* [Task statement]:
Convert the lines below into a JSON list of strings, one string per line, skipping blank lines. Leave the pictures out of the list.

* [Supplied records]:
>> BEGIN

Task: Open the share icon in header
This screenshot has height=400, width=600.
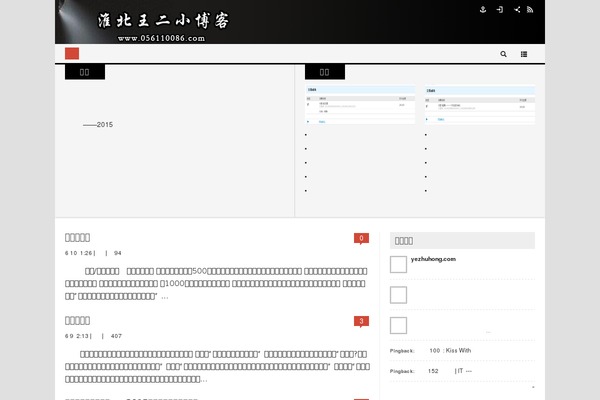Action: click(517, 9)
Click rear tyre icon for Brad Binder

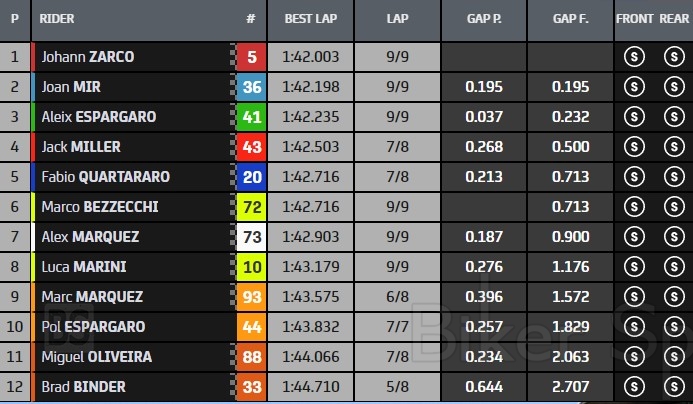tap(672, 387)
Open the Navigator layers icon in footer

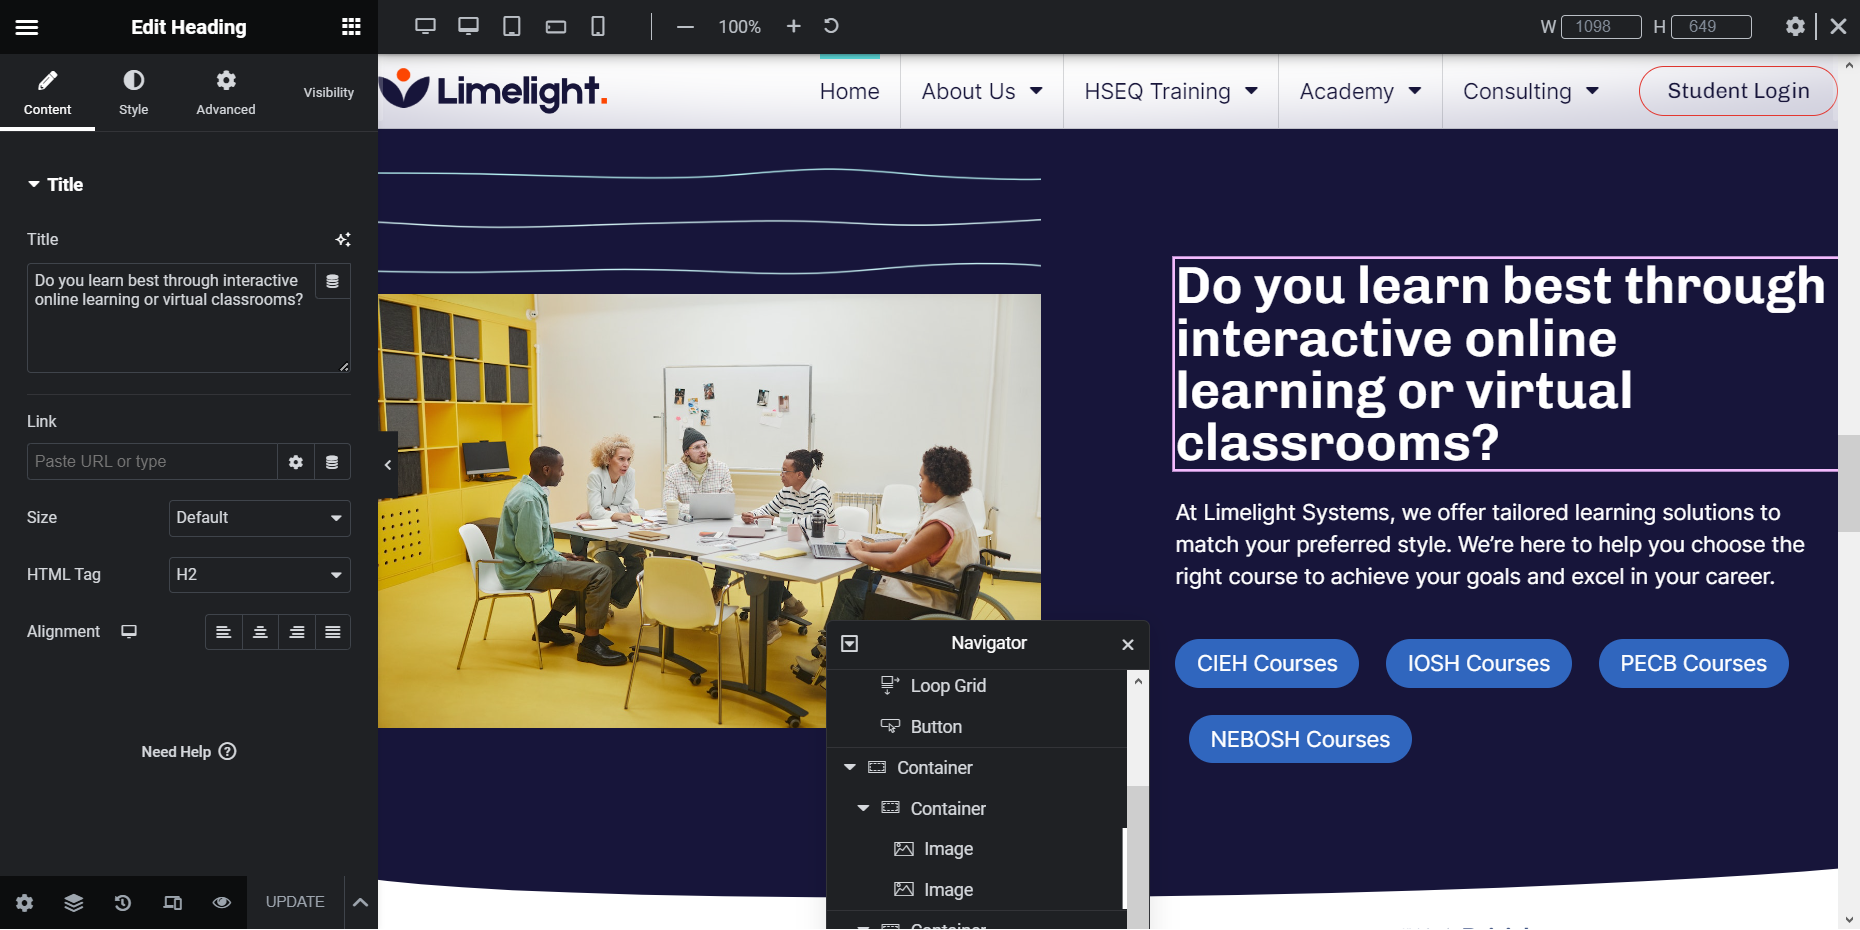pos(74,903)
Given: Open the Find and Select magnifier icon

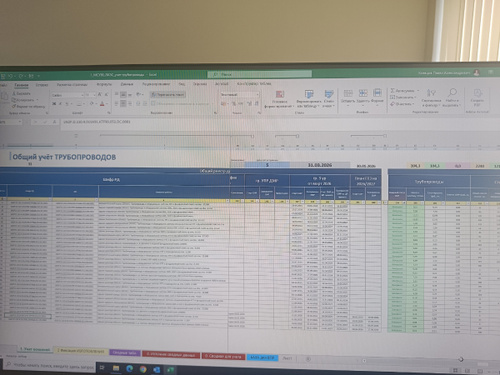Looking at the screenshot, I should (452, 92).
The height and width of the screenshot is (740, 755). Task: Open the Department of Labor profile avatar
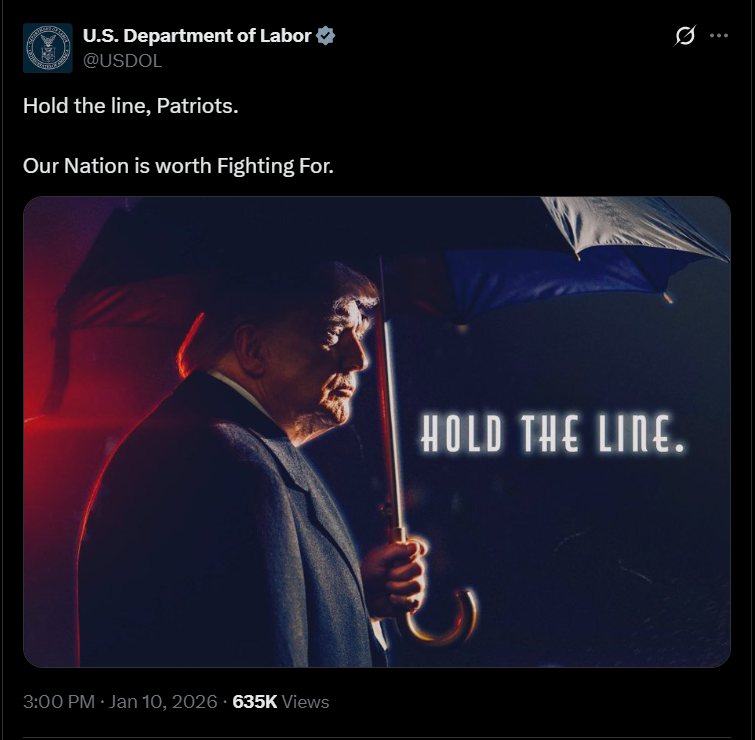(x=48, y=48)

>> END

* [The solution]:
[
  "Task: Open the share icon in header",
  "This screenshot has height=400, width=600.",
  "Action: click(517, 9)",
  "Click rear tyre icon for Brad Binder",
  "tap(672, 387)",
  "Open the Navigator layers icon in footer",
  "pos(74,903)",
  "Given: Open the Find and Select magnifier icon",
  "Looking at the screenshot, I should (452, 92).",
  "The height and width of the screenshot is (740, 755). Task: Open the Department of Labor profile avatar",
  "(x=48, y=48)"
]